┌────────

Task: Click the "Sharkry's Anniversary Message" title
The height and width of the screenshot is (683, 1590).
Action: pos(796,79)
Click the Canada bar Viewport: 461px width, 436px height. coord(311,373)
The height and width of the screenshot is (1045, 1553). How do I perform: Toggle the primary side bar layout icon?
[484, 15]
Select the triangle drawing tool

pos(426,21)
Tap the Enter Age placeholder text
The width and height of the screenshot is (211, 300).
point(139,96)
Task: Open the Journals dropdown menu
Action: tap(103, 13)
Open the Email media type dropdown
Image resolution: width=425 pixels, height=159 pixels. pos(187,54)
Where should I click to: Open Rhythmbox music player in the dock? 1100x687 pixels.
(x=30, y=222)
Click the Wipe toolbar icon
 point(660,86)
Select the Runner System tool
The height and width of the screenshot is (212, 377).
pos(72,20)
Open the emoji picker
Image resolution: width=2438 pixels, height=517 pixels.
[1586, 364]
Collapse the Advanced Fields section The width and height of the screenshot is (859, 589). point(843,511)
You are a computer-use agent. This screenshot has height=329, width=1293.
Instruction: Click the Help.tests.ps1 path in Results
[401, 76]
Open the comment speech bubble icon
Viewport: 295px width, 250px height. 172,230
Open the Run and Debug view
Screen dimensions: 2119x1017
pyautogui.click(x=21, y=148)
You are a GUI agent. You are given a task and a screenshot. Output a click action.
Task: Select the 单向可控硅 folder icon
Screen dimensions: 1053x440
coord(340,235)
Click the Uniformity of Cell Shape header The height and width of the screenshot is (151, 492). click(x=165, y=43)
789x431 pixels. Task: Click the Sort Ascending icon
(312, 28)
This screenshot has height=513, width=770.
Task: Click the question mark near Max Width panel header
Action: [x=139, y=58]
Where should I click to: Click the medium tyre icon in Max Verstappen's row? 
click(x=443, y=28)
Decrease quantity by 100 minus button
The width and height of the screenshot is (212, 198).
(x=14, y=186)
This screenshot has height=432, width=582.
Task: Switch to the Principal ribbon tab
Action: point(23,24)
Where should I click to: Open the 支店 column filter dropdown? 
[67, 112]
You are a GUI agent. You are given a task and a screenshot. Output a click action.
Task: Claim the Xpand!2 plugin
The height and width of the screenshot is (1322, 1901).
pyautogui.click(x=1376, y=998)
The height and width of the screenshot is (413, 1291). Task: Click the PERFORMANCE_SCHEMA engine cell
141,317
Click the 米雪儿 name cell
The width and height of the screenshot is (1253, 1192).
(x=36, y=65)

└────────

Starting at the line containing "Click the 米雪儿 name cell" and ending with the last line of the rows, reproduce those lines, requests included, with every coordinate in the answers multiplied by 2.4 and rounded to a whole number (halves round up).

Click the 米雪儿 name cell
The width and height of the screenshot is (1253, 1192).
(x=86, y=156)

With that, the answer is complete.